Problem description :: Once you have read the entries below, write them all out again exactly.

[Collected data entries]
====================

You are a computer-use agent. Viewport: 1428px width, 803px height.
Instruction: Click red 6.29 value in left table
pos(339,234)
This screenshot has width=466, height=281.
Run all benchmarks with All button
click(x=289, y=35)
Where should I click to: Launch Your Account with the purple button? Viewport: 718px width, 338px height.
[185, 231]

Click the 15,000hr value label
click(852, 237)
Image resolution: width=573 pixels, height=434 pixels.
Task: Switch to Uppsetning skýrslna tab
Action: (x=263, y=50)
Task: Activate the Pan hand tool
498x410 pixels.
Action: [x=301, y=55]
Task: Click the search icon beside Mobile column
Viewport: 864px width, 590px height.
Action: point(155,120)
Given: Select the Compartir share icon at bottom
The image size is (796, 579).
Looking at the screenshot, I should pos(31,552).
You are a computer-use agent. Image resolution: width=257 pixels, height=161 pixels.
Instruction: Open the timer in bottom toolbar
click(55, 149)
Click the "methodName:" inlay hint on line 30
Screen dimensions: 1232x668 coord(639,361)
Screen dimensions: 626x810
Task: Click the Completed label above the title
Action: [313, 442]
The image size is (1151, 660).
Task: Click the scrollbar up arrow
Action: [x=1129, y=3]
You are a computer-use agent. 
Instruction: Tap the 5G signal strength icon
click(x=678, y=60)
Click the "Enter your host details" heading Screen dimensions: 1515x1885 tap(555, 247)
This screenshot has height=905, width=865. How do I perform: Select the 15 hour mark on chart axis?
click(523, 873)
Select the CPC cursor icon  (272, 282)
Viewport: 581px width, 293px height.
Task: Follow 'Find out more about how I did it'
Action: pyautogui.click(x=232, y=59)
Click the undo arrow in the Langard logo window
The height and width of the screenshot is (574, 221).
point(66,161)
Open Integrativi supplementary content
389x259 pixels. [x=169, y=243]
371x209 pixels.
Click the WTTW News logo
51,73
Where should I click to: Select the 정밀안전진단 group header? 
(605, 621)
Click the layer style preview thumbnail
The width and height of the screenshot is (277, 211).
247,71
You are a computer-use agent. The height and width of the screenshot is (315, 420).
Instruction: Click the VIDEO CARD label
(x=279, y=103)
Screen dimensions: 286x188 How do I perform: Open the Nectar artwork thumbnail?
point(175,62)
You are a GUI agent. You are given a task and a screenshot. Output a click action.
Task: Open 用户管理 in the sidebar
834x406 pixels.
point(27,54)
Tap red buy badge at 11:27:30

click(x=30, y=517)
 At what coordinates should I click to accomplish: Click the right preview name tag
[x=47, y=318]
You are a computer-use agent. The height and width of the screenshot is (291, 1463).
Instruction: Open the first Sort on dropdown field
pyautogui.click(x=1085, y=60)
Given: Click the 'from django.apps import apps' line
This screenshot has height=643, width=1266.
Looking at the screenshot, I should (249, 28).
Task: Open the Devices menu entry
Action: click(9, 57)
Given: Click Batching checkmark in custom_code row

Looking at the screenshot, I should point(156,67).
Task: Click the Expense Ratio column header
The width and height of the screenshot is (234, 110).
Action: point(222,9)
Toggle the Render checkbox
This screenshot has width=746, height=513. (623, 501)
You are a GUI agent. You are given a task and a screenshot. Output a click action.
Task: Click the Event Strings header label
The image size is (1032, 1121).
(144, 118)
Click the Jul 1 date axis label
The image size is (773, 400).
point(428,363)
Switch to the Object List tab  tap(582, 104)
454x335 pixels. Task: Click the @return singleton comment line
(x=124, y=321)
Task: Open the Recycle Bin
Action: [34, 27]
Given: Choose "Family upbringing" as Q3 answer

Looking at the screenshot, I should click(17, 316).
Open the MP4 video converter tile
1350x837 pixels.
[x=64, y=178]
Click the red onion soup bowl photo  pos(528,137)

====================

Solution to this problem ::
You are a computer-use agent. Viewport: 1428px width, 803px height.
Instruction: Click red 6.29 value in left table
pos(339,234)
This screenshot has width=466, height=281.
Run all benchmarks with All button
click(x=289, y=35)
Where should I click to: Launch Your Account with the purple button? Viewport: 718px width, 338px height.
[185, 231]

Click the 15,000hr value label
click(852, 237)
Image resolution: width=573 pixels, height=434 pixels.
Task: Switch to Uppsetning skýrslna tab
Action: (x=263, y=50)
Task: Activate the Pan hand tool
498x410 pixels.
Action: [x=301, y=55]
Task: Click the search icon beside Mobile column
Viewport: 864px width, 590px height.
Action: point(155,120)
Given: Select the Compartir share icon at bottom
The image size is (796, 579).
Looking at the screenshot, I should pos(31,552).
You are a computer-use agent. Image resolution: width=257 pixels, height=161 pixels.
Instruction: Open the timer in bottom toolbar
click(55, 149)
Click the "methodName:" inlay hint on line 30
Screen dimensions: 1232x668 coord(639,361)
Screen dimensions: 626x810
Task: Click the Completed label above the title
Action: [313, 442]
The image size is (1151, 660).
Task: Click the scrollbar up arrow
Action: [x=1129, y=3]
You are a computer-use agent. 
Instruction: Tap the 5G signal strength icon
click(x=678, y=60)
Click the "Enter your host details" heading Screen dimensions: 1515x1885 tap(555, 247)
This screenshot has height=905, width=865. How do I perform: Select the 15 hour mark on chart axis?
click(523, 873)
Select the CPC cursor icon  (272, 282)
Viewport: 581px width, 293px height.
Task: Follow 'Find out more about how I did it'
Action: pyautogui.click(x=232, y=59)
Click the undo arrow in the Langard logo window
The height and width of the screenshot is (574, 221).
point(66,161)
Open Integrativi supplementary content
389x259 pixels. [x=169, y=243]
371x209 pixels.
Click the WTTW News logo
51,73
Where should I click to: Select the 정밀안전진단 group header? 
(605, 621)
Click the layer style preview thumbnail
The width and height of the screenshot is (277, 211).
247,71
You are a computer-use agent. The height and width of the screenshot is (315, 420).
Instruction: Click the VIDEO CARD label
(x=279, y=103)
Screen dimensions: 286x188 How do I perform: Open the Nectar artwork thumbnail?
point(175,62)
You are a GUI agent. You are given a task and a screenshot. Output a click action.
Task: Open 用户管理 in the sidebar
834x406 pixels.
point(27,54)
Tap red buy badge at 11:27:30

click(x=30, y=517)
 At what coordinates should I click to accomplish: Click the right preview name tag
[x=47, y=318]
You are a computer-use agent. The height and width of the screenshot is (291, 1463).
Instruction: Open the first Sort on dropdown field
pyautogui.click(x=1085, y=60)
Given: Click the 'from django.apps import apps' line
This screenshot has height=643, width=1266.
Looking at the screenshot, I should (249, 28).
Task: Open the Devices menu entry
Action: click(9, 57)
Given: Click Batching checkmark in custom_code row

Looking at the screenshot, I should point(156,67).
Task: Click the Expense Ratio column header
The width and height of the screenshot is (234, 110).
Action: point(222,9)
Toggle the Render checkbox
This screenshot has width=746, height=513. (623, 501)
You are a GUI agent. You are given a task and a screenshot. Output a click action.
Task: Click the Event Strings header label
The image size is (1032, 1121).
(144, 118)
Click the Jul 1 date axis label
The image size is (773, 400).
point(428,363)
Switch to the Object List tab  tap(582, 104)
454x335 pixels. Task: Click the @return singleton comment line
(x=124, y=321)
Task: Open the Recycle Bin
Action: [34, 27]
Given: Choose "Family upbringing" as Q3 answer

Looking at the screenshot, I should click(17, 316).
Open the MP4 video converter tile
1350x837 pixels.
[x=64, y=178]
Click the red onion soup bowl photo  pos(528,137)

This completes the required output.